**WHAT THIS TASK INVOLVES**
Look below for the line with "Task: Click the"; begin the copy there and stop after the line with "Viewport: 900px width, 600px height.", keeping the text exact and the pictures out.

══════════════════════════════

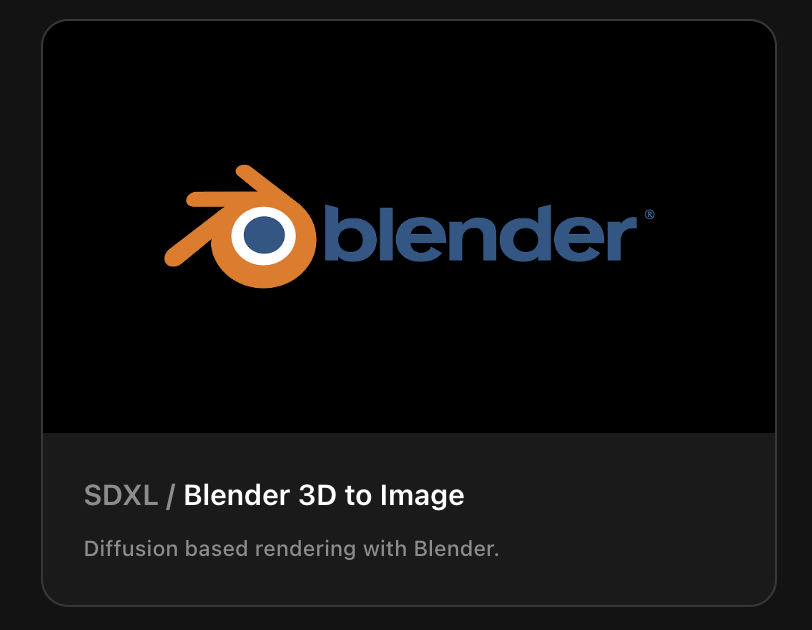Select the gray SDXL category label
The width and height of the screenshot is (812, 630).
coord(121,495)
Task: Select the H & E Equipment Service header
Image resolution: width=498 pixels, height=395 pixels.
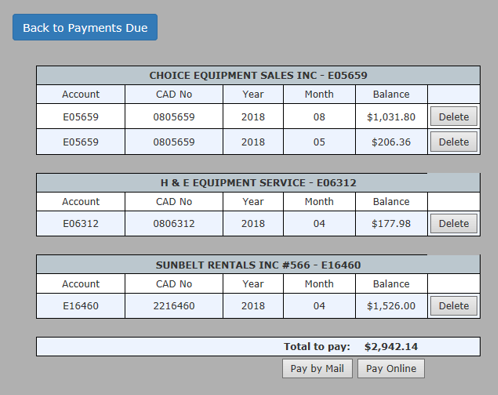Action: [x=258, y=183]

══════════════════════════════

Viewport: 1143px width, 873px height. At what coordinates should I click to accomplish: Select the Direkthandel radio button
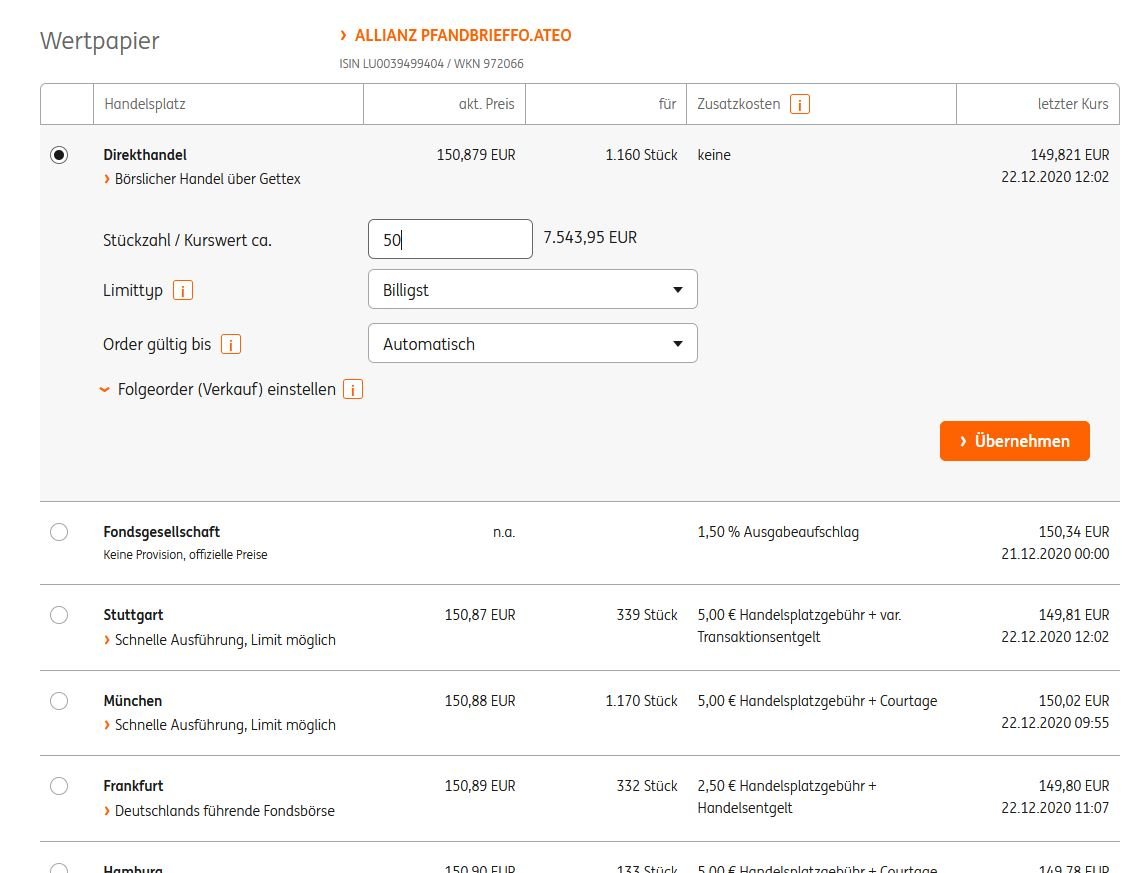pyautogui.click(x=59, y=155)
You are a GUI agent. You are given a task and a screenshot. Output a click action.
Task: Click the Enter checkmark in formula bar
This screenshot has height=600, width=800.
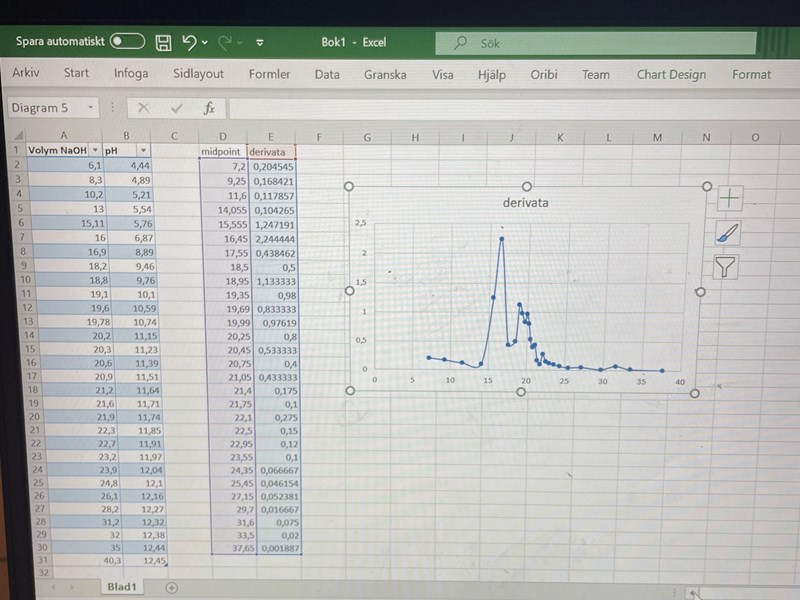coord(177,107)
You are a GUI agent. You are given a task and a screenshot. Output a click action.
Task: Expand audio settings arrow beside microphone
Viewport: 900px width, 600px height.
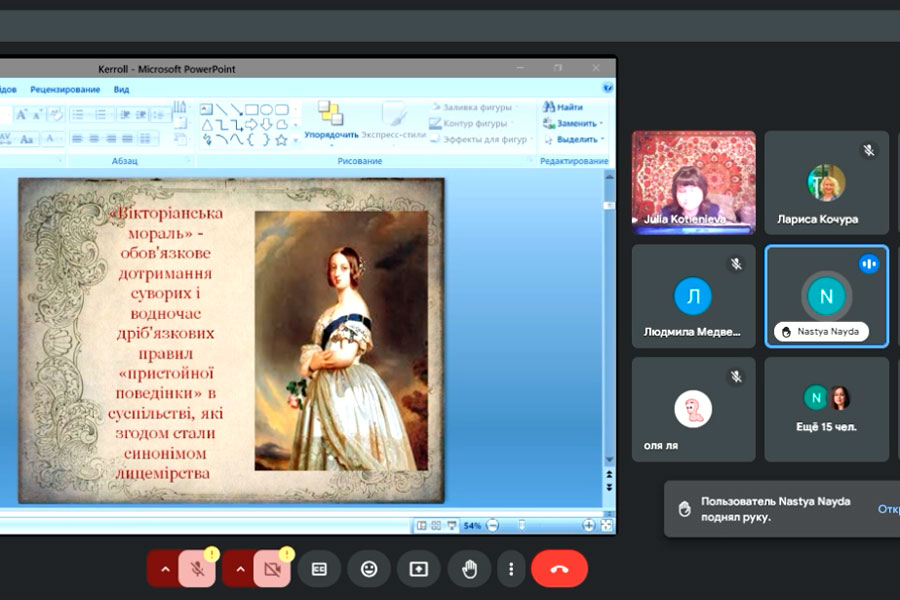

══════════════════════════════

**EXERCISE RESULT**
Task: Click the Enter checkmark in formula bar
This screenshot has height=600, width=800.
coord(177,107)
You are a GUI agent. You are given a task and a screenshot. Output a click action.
Task: Expand audio settings arrow beside microphone
Viewport: 900px width, 600px height.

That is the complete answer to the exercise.